A look at Afghanistan’s situation 21 years after 9/11

A team of presidential guard waiting to welcome former president Ashraf Ghani outside Afghan parliament on August 2, 2021, in Kabul.

On the 21st anniversary of 9/11 attacks that killed at least 3,000 people and was led to the United States’ military presence in Afghanistan and the topple of the Taliban regime, analysts said the incident was a turning point for the country and that more could have been achieved from the two-decade presence of the international community in the South Asian nation.

Afghanistan established a democratic government, free media, constitution, elections and parliament following Sept. 11, 2001 attacks, but analysts also predict that they fear a reversal of these achievements as many have already been lost in the past year under the Taliban rule.

“Afghanistan entered a new phase after September 2001… but ultimately, after all those gains, it is going back into the situation before Sept. 2001,” said Shafiqullah Shafiq, an analyst in political affairs.

Afghanistan also established a strong private sector with investment in various areas, including education.

The country gained good progress in women’s rights and girls education. The ministry of women’s affairs was established during first years after 2001 to support the rights of women and their role in Afghanistan’s society. However, the ministry was closed after the Taliban seized power last year.

Afghanistan had a tangible progress in economy, especially in gross domestic products which increased to $20 billion in 2020 from $4 billion 2002.

A modern banking system was also established in the country. The private sector also invested in banks, restaurants, construction companies, and transportation and aviation services.

A former lecturer at Kabul University, Sayed Massoud, said the aid poured into Afghanistan after 2001 had never happened in the world and even it was more than the Marshall Plan.

“We had many achievements but we couldn’t achieve what we should have,” Massoud said. “That ideal achievement was missed due to corruption and many other issues, including neighbors interventions.”

He said that some infrastructures were built in Afghanistan in the last two decades, especially airports, dams and some businesses. Moreover, Afghanistan was enabled to produce 130 types of products, sending many of them abroad, he added.

Other major projects include the reconstruction of highways with the support of the international community, including Kabul-Kandahar, Kabul-Jalalabad and the Kabul-Mazar highways. But the roads were damaged in conflicts and roadside bombings over the past years.

However, conflicts never ended between the former government forces and the Taliban two decades after 9/11.

The two decades’ achievements were also followed by the loss of over 150,000 lives, including Afghan security force members, Afghan civilians, foreign forces and Taliban fighters.

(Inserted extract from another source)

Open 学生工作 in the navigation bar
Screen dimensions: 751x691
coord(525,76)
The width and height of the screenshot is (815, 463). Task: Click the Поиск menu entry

But after the Taliban takeover, a 350-member security force and military and many national institutions were dismantled and Afghanistan’s economy went towards collapse, leaving over half of the population in hunger.

“All sectors, especially the economy, had relative progress, but most progress was in services and transportation and aviation had a good improvement,” said Azrakhsh Hafezi, an analyst in economic affairs.

Over nine million children went to schools by the end of the international community’s presence in Afghanistan in 2021 while it was significantly low in 2001. But over the past year, secondary schools are closed for girls across Afghanistan with the Taliban vowing to announce a new mechanism for their return to their classes.